The Calvary Episcopal Church (formerly St. James Episcopal Church) is a historic Episcopal church located off Tennessee State Route 48 in Cumberland Furnace, Tennessee.

==History==
St. James Episcopal Church was founded in 1878. Its small white frame church building was completed the following year in a Gothic Revival style. The church was consecrated by Bishop Charles Quintard in August 1882.

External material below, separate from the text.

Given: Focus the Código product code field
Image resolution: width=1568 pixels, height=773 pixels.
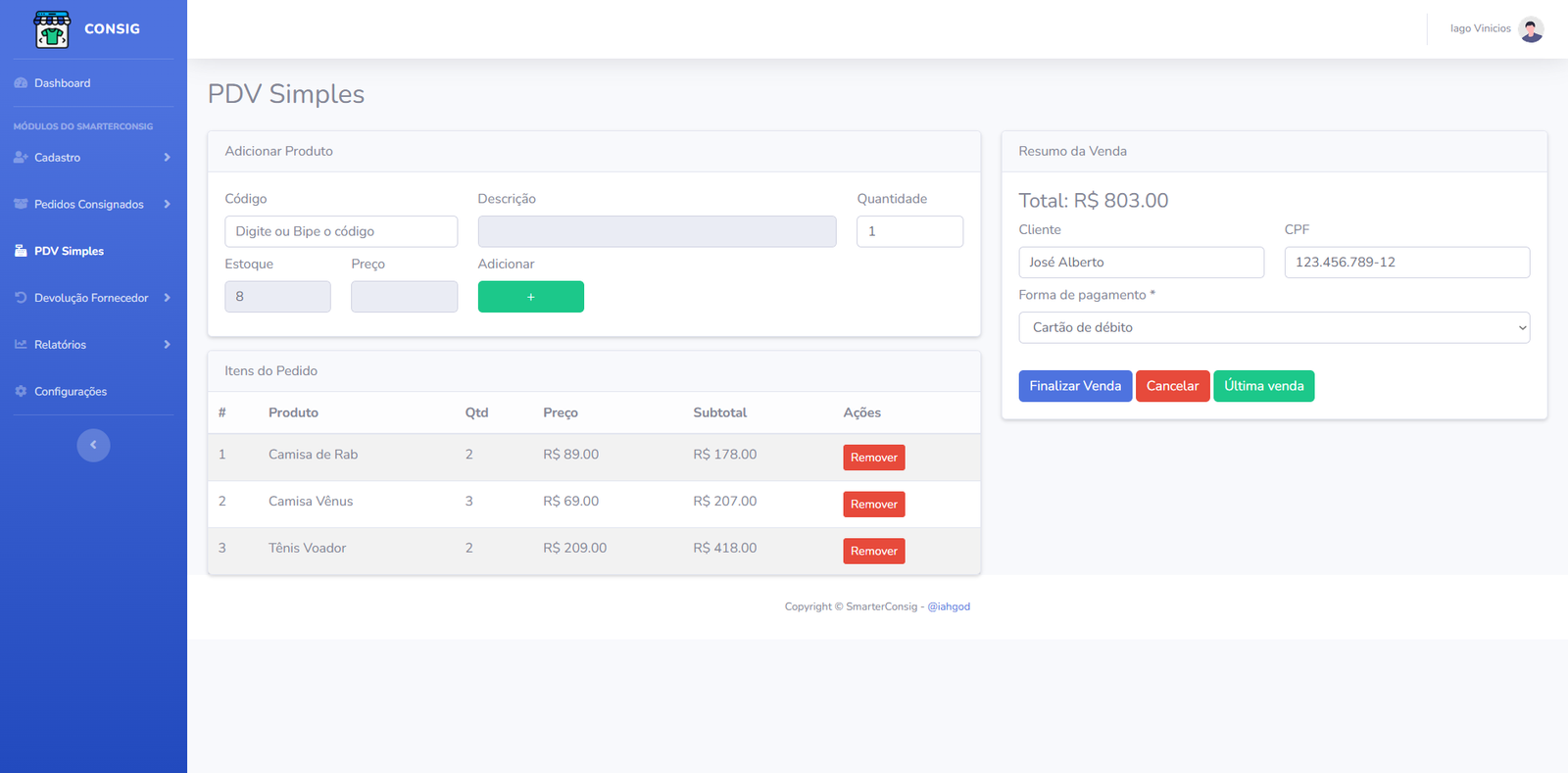Looking at the screenshot, I should (341, 231).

The builders of the church were Captain James Pierre Drouillard and his wife, born Mary Florence Kirkman. Mary Florence Kirkman Drouillard was the granddaughter of Anthony Wayne Van Leer, who was a member of a well known historical family in Pennsylvania and noted in the anti-slavery cause. Van Leer purchased the notable iron works at Cumberland Furnace. She was heiress to the iron works in Cumberland Furnace as well as 20000 acre of land in the vicinity. Drouillard was a West Point graduate who served as an officer in the Union Army during the Civil War; Mary Florence Kirkman shocked Nashville society when she married him there in 1864 (while the state of Tennessee was still at war with the Union). For several years, the Drouillards made their home in Cumberland Furnace and oversaw the operation of the iron works. In 1870 they built their three-story Italianate mansion home, now known as Drouillard House, on a site that overlooks the community. They also constructed a school for both black and white children on the land where the church's parish hall now stands. In 1882, the Drouillards transferred the church to the Protestant Episcopal Church of Tennessee for $5. The Drouillards left Cumberland Furnace in 1886 and took up residence in Nashville. The church building was added to the National Register of Historic Places in 1977.

During the 1980s, St. James established a "daughter" church in Dickson. During the 1990s, the church in Dickson was redesignated as St. James Episcopal Church and the church in Cumberland Furnace became a mission church, renamed Calvary Church.